**EXERCISE OBJECTIVE**.
In the passage on the Bravo series Blood, Sweat & Heels, who replaced Brie Bythewood after the first season?

-- SELECTED EXTRACT follows --

Blood, Sweat & Heels is an American reality television series that premiered on January 5, 2014, on Bravo. It depicts the personal, professional, and social circle of several women who all reside in New York City.

The premiere episode of Blood, Sweat and Heels ranked as a network best for a series premiere on Bravo at that time, averaging 2.5 million viewers and 1.4 million in the adults 18-49 viewership demo. The cast of the first season included Melyssa Ford, Demetria Lucas, Brie Bythewood, Mica Hughes, Daisy Lewellyn, and Geneva S. Thomas. The season concluded on March 23, 2014, with a 90-minute reunion show. Brie Bythewood was dismissed from the series after the first season, and was replaced by two newcomers, Chantelle Fraser and Arzo Anwar.

In April 2014, Bravo renewed Blood, Sweat and Heels for a second season, which premiered on March 29, 2015.

-- SELECTED EXTRACT concluded --
-- DATA follows --

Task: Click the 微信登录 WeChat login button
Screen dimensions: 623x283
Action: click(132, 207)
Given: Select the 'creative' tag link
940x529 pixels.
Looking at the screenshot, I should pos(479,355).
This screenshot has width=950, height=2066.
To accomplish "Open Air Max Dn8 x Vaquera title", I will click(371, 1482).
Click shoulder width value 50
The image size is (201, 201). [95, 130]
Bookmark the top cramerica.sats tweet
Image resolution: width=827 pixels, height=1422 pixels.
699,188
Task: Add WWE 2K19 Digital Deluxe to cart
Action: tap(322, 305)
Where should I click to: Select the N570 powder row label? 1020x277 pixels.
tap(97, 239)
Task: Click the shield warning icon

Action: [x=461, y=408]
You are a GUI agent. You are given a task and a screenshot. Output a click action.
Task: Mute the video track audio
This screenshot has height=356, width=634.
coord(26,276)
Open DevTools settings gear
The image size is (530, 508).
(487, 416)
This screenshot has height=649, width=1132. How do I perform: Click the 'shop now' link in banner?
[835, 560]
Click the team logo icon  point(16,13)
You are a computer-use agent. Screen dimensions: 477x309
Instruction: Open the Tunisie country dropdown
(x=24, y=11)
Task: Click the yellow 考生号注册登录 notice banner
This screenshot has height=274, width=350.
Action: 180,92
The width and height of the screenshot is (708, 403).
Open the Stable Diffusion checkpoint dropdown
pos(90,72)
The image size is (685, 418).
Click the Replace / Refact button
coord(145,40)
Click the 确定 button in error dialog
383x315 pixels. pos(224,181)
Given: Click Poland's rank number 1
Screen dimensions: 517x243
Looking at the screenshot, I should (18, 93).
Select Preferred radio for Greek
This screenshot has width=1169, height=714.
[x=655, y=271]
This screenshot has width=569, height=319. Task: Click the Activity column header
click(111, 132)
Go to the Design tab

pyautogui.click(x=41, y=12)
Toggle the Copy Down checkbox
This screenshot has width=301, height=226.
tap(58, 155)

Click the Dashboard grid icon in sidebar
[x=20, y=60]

-- DATA concluded --

**ANSWER BOX**.
Chantelle Fraser and Arzo Anwar.